## Work request
Your answer is to be the exact text of the lines from the one containing "Where should I" through the final line of the entries, restated in full, with pictures omitted.

### Record excerpts

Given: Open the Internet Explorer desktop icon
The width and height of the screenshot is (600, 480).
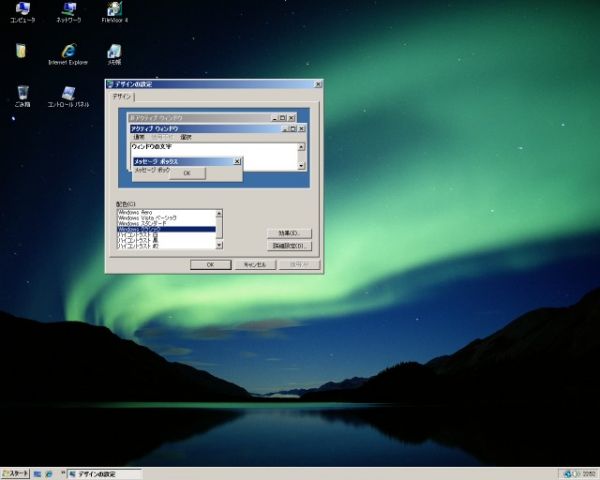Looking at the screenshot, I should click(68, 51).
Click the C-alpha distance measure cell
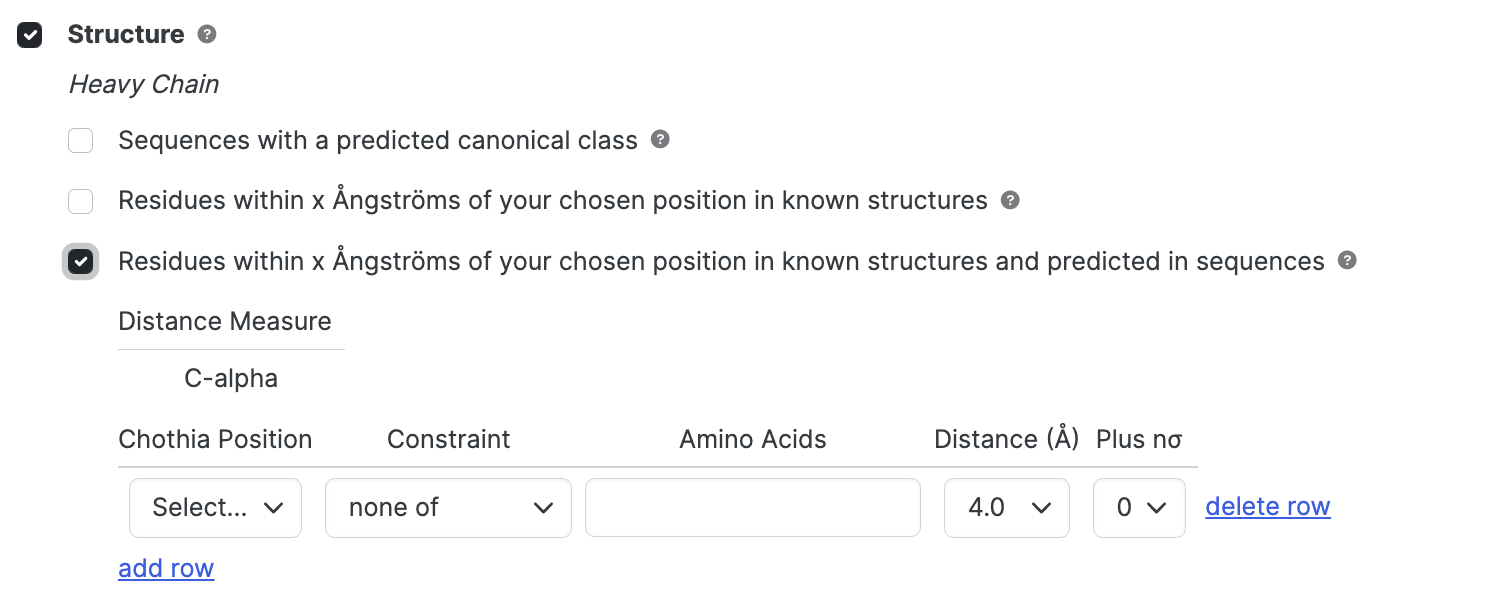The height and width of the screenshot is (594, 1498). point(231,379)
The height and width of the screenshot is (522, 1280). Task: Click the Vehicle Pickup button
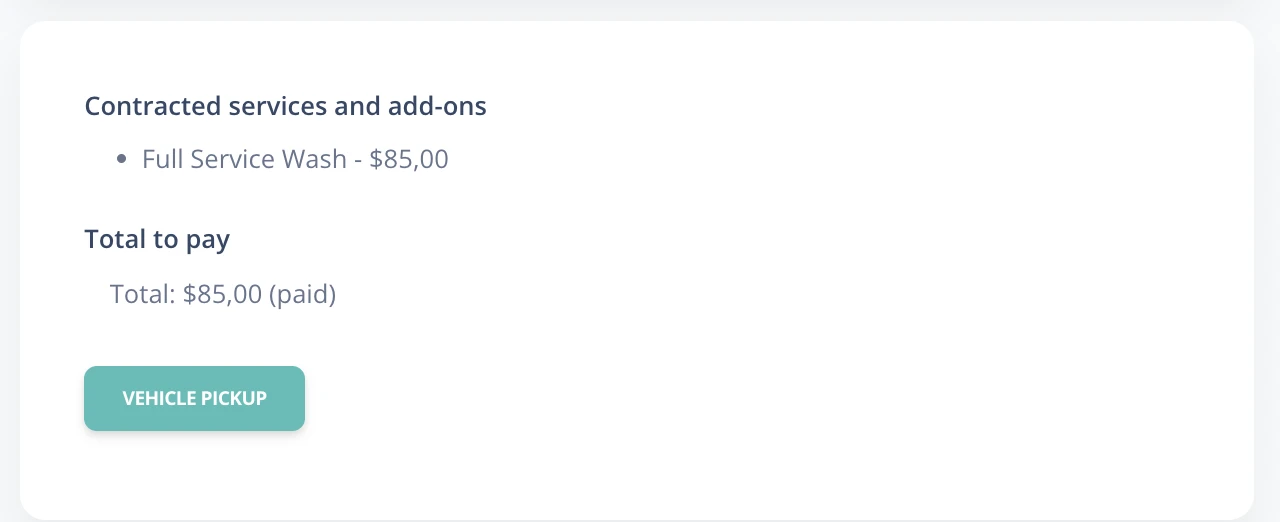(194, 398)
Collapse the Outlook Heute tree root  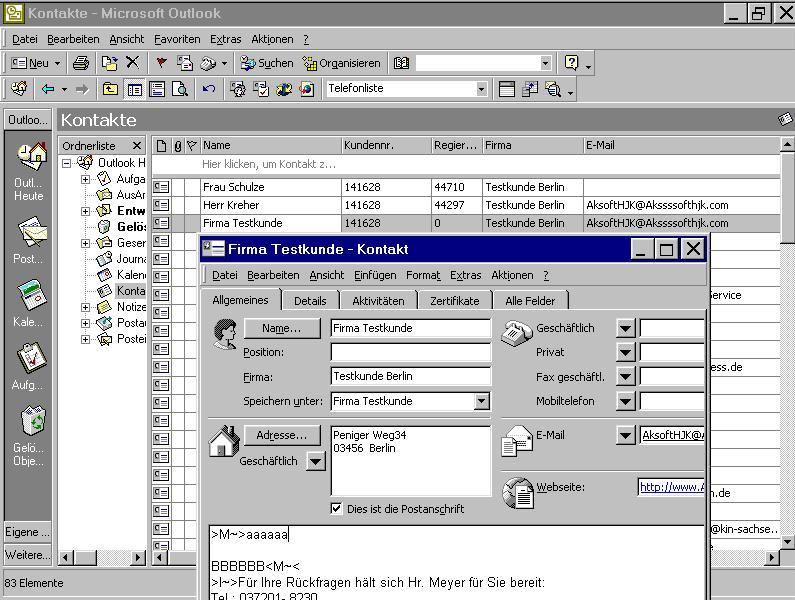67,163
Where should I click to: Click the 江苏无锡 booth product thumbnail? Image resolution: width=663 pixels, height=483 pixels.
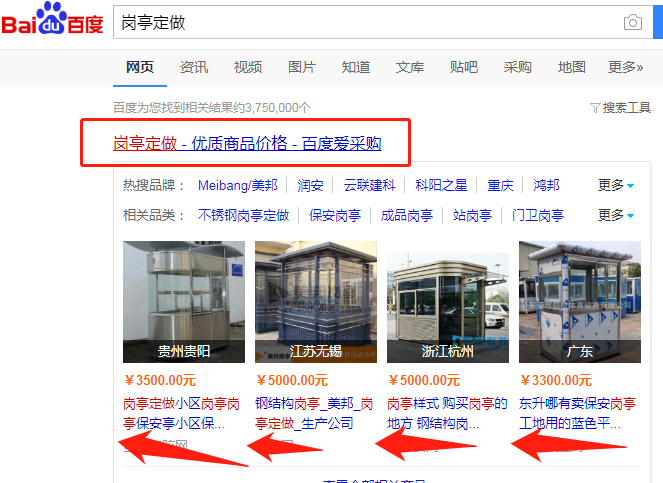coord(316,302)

######

## Your response
Where should I click to: Click the 江苏无锡 booth product thumbnail? Image resolution: width=663 pixels, height=483 pixels.
coord(316,302)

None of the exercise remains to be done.